## What you will do
1. From the Metamath page below, list every label in the Ref column for proof steps 7 through 11, in step order.
2. Summarize the Metamath page below in two sentences.

## Text section
===============

Metamath Proof Explorer

Theorem coprmdvds2d

Description: If an integer is divisible by two coprime integers, then it is divisible by their product, a deduction version. (Contributed by metakunt, 12-May-2024)

		Ref	Expression
	Hypotheses	coprmdvds2d.1	⊢ ( 𝜑 → 𝐾 ∈ ℤ )
		coprmdvds2d.2	⊢ ( 𝜑 → 𝑀 ∈ ℤ )
		coprmdvds2d.3	⊢ ( 𝜑 → 𝑁 ∈ ℤ )
		coprmdvds2d.4	⊢ ( 𝜑 → ( 𝐾 gcd 𝑀 ) = 1 )
		coprmdvds2d.5	⊢ ( 𝜑 → 𝐾 ∥ 𝑁 )
		coprmdvds2d.6	⊢ ( 𝜑 → 𝑀 ∥ 𝑁 )
	Assertion	coprmdvds2d	⊢ ( 𝜑 → ( 𝐾 · 𝑀 ) ∥ 𝑁 )

Proof

Step	Hyp	Ref	Expression
1		coprmdvds2d.1	⊢ ( 𝜑 → 𝐾 ∈ ℤ )
2		coprmdvds2d.2	⊢ ( 𝜑 → 𝑀 ∈ ℤ )
3		coprmdvds2d.3	⊢ ( 𝜑 → 𝑁 ∈ ℤ )
4		coprmdvds2d.4	⊢ ( 𝜑 → ( 𝐾 gcd 𝑀 ) = 1 )
5		coprmdvds2d.5	⊢ ( 𝜑 → 𝐾 ∥ 𝑁 )
6		coprmdvds2d.6	⊢ ( 𝜑 → 𝑀 ∥ 𝑁 )
7	1 2 3	3jca	⊢ ( 𝜑 → ( 𝐾 ∈ ℤ ∧ 𝑀 ∈ ℤ ∧ 𝑁 ∈ ℤ ) )
8	7 4	jca	⊢ ( 𝜑 → ( ( 𝐾 ∈ ℤ ∧ 𝑀 ∈ ℤ ∧ 𝑁 ∈ ℤ ) ∧ ( 𝐾 gcd 𝑀 ) = 1 ) )
9		coprmdvds2	⊢ ( ( ( 𝐾 ∈ ℤ ∧ 𝑀 ∈ ℤ ∧ 𝑁 ∈ ℤ ) ∧ ( 𝐾 gcd 𝑀 ) = 1 ) → ( ( 𝐾 ∥ 𝑁 ∧ 𝑀 ∥ 𝑁 ) → ( 𝐾 · 𝑀 ) ∥ 𝑁 ) )
10	8 9	syl	⊢ ( 𝜑 → ( ( 𝐾 ∥ 𝑁 ∧ 𝑀 ∥ 𝑁 ) → ( 𝐾 · 𝑀 ) ∥ 𝑁 ) )
11	5 6 10	mp2and	⊢ ( 𝜑 → ( 𝐾 · 𝑀 ) ∥ 𝑁 )

===============

## Source material
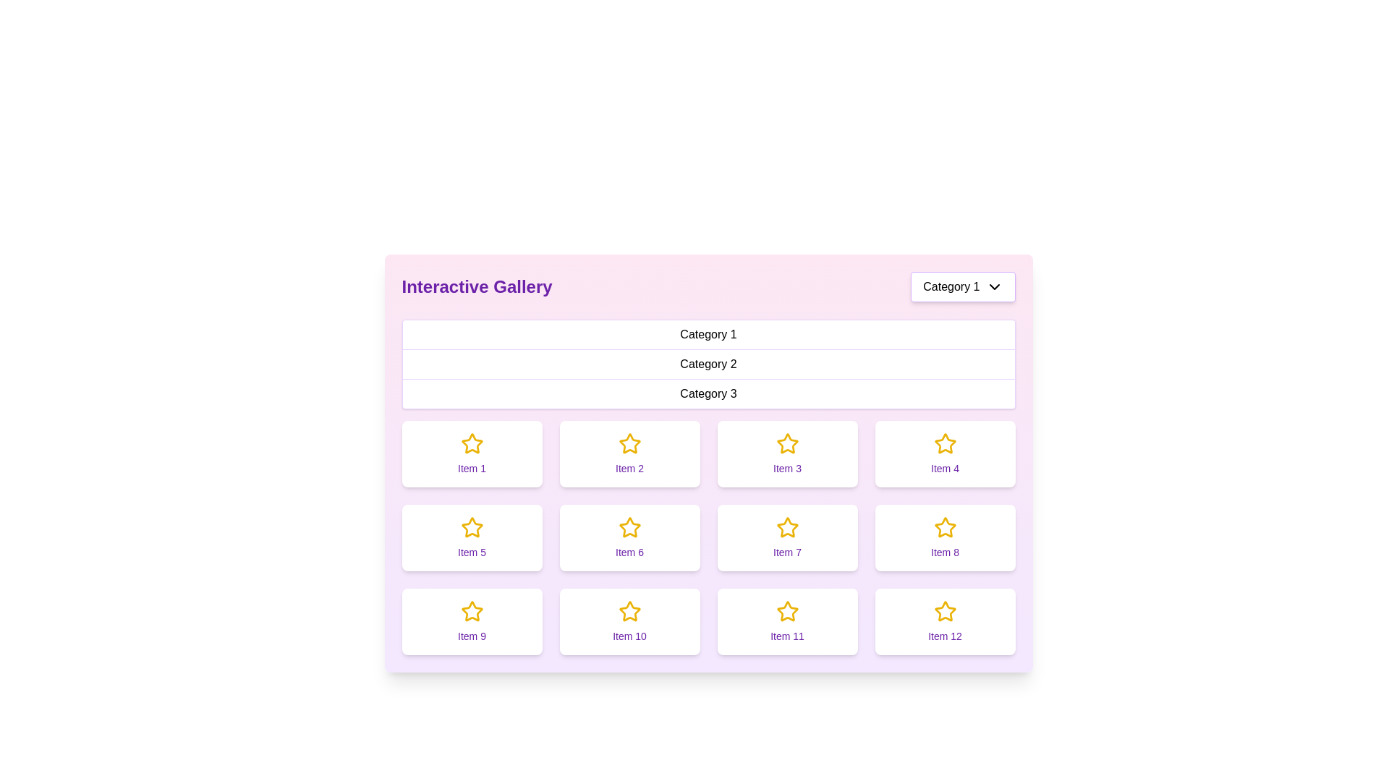 This screenshot has width=1389, height=781. What do you see at coordinates (787, 552) in the screenshot?
I see `text from the title text label located in the second row and third column of the grid layout, which is directly below the yellow star icon within its card under 'Category 1'` at bounding box center [787, 552].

===============

## Solutions
1. 3jca, jca, coprmdvds2, syl, mp2and

2. The page presents theorem coprmdvds2d, contributed by metakunt on 12-May-2024. It is a deduction version of the statement that an integer divisible by two coprime integers is also divisible by their product, and its proof applies 3jca, jca, coprmdvds2, syl, and mp2and to the six hypotheses.